Figure 6: Some solutions produced by a genetic algorithm run  

  
Figure 7: Convergence behavior, best truss weighed 3214 pounds.

[Table  1 here] In the table, column two gives the maximum depth of each truss while column three provides panel size and column four the total weight. Column five to seven report maximum, minimum, and average utility factors, which are defined as the ratios of the actual stress to the allowable stress in truss members. The last column displays the maximum displacement. Truss (e) (generation 0) is not feasible because of the large utility factor, indicating overstressing in the truss. The design stress requirement used here allows truss members to be overstressed by , which means a maximum utility factor of 1.03. All other trusses are feasible solutions, with utility factors smaller that 1.03 and the maximum displacement, which occurs at the rightmost bottom node, smaller than the 5 inches permitted. It appears that design constraint on stresses plays a much more dominant role than the deflection constraint does.

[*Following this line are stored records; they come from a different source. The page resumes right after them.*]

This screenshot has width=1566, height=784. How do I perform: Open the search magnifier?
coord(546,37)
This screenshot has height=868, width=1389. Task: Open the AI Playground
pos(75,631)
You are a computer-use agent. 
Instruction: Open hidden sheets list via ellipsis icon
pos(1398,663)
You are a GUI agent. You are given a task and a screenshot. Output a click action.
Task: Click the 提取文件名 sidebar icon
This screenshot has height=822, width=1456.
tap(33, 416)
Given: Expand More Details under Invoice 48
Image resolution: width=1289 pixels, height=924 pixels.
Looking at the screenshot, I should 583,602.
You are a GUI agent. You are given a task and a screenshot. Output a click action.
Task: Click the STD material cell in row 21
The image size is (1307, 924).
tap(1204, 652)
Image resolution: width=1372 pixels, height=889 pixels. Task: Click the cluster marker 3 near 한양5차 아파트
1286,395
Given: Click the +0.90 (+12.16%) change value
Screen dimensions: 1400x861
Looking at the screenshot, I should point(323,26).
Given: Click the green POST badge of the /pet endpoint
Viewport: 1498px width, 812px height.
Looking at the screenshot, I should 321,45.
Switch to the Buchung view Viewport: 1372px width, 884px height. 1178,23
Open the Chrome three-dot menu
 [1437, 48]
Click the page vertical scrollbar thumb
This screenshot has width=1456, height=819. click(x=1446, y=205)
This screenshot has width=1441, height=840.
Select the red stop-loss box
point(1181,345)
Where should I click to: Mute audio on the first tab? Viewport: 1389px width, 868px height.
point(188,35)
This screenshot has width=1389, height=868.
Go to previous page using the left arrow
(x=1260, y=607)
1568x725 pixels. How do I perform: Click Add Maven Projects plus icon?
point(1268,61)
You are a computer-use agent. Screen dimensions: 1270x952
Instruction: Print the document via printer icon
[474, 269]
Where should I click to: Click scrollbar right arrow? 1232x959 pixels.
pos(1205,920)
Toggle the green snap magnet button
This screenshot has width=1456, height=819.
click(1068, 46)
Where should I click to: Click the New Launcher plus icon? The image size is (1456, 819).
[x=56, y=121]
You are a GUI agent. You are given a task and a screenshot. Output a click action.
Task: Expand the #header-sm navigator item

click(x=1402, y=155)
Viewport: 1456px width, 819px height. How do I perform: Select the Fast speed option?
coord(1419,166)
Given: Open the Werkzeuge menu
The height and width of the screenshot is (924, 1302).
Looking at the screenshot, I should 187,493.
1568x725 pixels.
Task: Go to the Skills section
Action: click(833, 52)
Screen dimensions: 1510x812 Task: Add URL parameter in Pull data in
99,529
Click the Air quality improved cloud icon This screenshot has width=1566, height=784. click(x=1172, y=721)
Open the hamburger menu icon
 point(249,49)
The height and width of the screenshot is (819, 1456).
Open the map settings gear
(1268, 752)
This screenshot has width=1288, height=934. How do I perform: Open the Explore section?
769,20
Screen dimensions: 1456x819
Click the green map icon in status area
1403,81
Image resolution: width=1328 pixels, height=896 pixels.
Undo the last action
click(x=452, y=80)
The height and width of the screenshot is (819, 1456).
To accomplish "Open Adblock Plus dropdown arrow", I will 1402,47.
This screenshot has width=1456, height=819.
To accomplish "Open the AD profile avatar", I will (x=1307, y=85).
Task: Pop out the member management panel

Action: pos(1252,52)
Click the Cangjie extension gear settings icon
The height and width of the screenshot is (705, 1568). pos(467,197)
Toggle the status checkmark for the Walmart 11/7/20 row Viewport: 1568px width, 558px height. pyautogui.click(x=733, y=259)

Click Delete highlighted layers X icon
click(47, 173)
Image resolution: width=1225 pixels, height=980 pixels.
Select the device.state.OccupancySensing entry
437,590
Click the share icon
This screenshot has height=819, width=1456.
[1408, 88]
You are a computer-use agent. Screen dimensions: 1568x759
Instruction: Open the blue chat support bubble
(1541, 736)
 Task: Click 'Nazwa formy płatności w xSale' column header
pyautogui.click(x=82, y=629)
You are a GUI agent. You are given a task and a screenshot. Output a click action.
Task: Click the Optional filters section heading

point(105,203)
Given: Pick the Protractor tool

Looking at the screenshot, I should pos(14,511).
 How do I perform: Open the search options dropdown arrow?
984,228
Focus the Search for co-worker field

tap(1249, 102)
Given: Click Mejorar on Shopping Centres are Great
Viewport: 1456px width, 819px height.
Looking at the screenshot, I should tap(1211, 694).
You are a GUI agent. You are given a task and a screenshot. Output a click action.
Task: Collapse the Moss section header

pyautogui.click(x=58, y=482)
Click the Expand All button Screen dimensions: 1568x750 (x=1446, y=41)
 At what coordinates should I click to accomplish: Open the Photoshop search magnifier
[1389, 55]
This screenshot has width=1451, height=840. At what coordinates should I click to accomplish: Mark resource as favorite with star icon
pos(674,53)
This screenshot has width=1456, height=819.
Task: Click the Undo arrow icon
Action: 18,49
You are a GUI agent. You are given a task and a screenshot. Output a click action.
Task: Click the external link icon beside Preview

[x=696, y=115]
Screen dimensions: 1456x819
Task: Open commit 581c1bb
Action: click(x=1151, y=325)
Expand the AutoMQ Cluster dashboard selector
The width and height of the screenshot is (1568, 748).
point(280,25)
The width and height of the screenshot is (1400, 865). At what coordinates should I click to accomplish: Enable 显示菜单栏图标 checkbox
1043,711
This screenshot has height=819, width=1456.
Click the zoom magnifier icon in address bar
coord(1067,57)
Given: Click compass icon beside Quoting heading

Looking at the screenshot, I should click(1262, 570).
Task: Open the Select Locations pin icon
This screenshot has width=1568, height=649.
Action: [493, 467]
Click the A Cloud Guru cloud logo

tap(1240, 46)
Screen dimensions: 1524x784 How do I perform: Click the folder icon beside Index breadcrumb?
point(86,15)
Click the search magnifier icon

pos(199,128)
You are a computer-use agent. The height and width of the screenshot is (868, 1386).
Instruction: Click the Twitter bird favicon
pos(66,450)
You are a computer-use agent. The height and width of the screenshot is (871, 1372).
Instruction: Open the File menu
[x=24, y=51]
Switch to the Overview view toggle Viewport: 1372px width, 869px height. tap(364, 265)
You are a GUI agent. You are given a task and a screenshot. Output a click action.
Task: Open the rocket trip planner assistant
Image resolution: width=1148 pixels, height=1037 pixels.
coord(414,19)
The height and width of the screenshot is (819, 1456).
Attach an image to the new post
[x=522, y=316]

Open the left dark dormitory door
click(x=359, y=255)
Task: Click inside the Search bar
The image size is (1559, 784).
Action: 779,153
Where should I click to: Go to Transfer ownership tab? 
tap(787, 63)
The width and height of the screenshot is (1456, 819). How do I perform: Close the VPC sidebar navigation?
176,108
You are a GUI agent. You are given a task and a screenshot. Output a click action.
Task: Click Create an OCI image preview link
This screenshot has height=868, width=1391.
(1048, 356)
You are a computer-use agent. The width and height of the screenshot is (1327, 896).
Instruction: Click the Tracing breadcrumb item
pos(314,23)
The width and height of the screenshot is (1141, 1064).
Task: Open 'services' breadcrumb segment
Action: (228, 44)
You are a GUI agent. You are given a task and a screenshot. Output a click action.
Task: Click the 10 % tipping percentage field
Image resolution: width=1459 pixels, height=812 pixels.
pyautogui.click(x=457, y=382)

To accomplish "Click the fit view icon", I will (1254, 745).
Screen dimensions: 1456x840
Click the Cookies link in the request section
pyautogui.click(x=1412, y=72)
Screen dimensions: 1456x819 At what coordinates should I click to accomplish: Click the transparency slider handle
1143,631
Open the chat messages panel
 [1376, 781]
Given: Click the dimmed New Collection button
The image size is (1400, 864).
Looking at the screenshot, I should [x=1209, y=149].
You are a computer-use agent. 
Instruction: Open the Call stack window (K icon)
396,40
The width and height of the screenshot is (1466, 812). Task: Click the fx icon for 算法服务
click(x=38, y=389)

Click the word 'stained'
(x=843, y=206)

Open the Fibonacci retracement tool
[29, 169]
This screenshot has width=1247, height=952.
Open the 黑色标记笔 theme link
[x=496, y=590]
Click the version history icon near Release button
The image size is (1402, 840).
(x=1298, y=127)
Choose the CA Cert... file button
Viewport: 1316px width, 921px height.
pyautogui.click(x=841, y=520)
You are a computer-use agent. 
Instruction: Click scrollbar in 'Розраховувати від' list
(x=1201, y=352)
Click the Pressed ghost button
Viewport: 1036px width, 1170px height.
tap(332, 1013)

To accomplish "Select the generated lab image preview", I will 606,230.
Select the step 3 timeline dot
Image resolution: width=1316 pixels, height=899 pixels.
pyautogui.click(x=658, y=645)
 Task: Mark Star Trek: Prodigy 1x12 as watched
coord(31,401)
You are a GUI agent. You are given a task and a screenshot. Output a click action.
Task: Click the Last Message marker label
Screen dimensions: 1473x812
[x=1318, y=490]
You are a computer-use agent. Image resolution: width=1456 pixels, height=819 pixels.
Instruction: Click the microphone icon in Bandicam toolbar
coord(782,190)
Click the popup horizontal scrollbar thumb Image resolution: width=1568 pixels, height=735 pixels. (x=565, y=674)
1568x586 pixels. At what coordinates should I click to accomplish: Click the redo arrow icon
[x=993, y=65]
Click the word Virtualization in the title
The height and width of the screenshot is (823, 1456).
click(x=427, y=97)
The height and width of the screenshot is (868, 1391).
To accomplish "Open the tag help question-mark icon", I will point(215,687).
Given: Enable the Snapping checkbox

The results indicate that the evolution of the population has brought changes in their topology, geometry, as well as cross sectional areas. Truss envelopes have evolved from rectangles to curves, which, in general, agree with the shape of the moment diagrams of the trusses (see figure 8). In trusses (a) - (c), the depth is reduced at the center of the trusses (at node [1,5]). We note that if the depth remains 8.33 feet as at node [1,4], the truss will be lighter while all the the design constraints are satisfied. The maximum depth of trusses (a) - (c) range from 7.14 to 8.33 feet, which is approximately 1/14 to 1/13.5 of the span. Since average utility factors reflect the efficiency of material use, another indication of improvement in the population is given by the increase in average utility factors over time.

 
Figure 8: The shape of moment diagram of trusses (a) - (c)  

We would like to point out that genetic algorithms do not guarantee optimal solutions. Different populations sizes or probabilities of crossover can result in the genetic algorithm finding other feasible solutions, some with lower weights. Using Cagan and Mitchell's terminology, genetic algorithms are optimally directed [Cagan and Mitchell, 1993] and can be counted on to improve upon their initial population. Genetic algorithm results point toward good regions of the search space and allow designers to use their knowledge and expertise to improve upon solutions generated through genetic search. For example, if the depth of truss (a) in figure 6 at node [1,5] is changed to 8.33 feet and the two members connecting nodes [0,5], [1,4] and [0,5], [1,5], are removed, the truss weight will be reduced to 3021 pounds. However, the GA has, as expected, quickly reduced the size of the design space and produced some (possibly good) solutions that allow a designer to apply design knowledge and experience to improve them. Letting the genetic algorithm take care of identifying a promising region in the search space for post-processing by an engineer saves time and reduces cost.

Figure 9 shows the best truss configuration weighing 3171 pounds and found in generation 74, for another run of the genetic algorithm. Figure 10 plots its convergence behavior to highlight the fact that the decrease in weight need not be monotonic. The GA is optimizing a function that includes weigth as only one out of three criteria.

  
Figure 9: The best truss configuration of another genetic algorithm run, found in generation 74.

  
Figure 10: Convergence behavior of genetic algorithm run for the truss in the previous figure, note the non-monotonic decrease in weight.

As noted earlier, many design heuristics and constraints have been incorporated into the genetic algorithm. These design heuristics and constraints greatly affect both the size of the design solution space and the GA's convergence rate. Relaxing some constraints (reducing the amount of domain knowledge used) can lead to different, and perhaps more surprising, structures. For example, figure 11 shows the best configuration produced in another run where we allow diagonal members to cross two panels.

  
Figure 11: The best truss configuration of a less constrained genetic algorithm run, found in generation 63. Diagonal member were allowed to cross panels.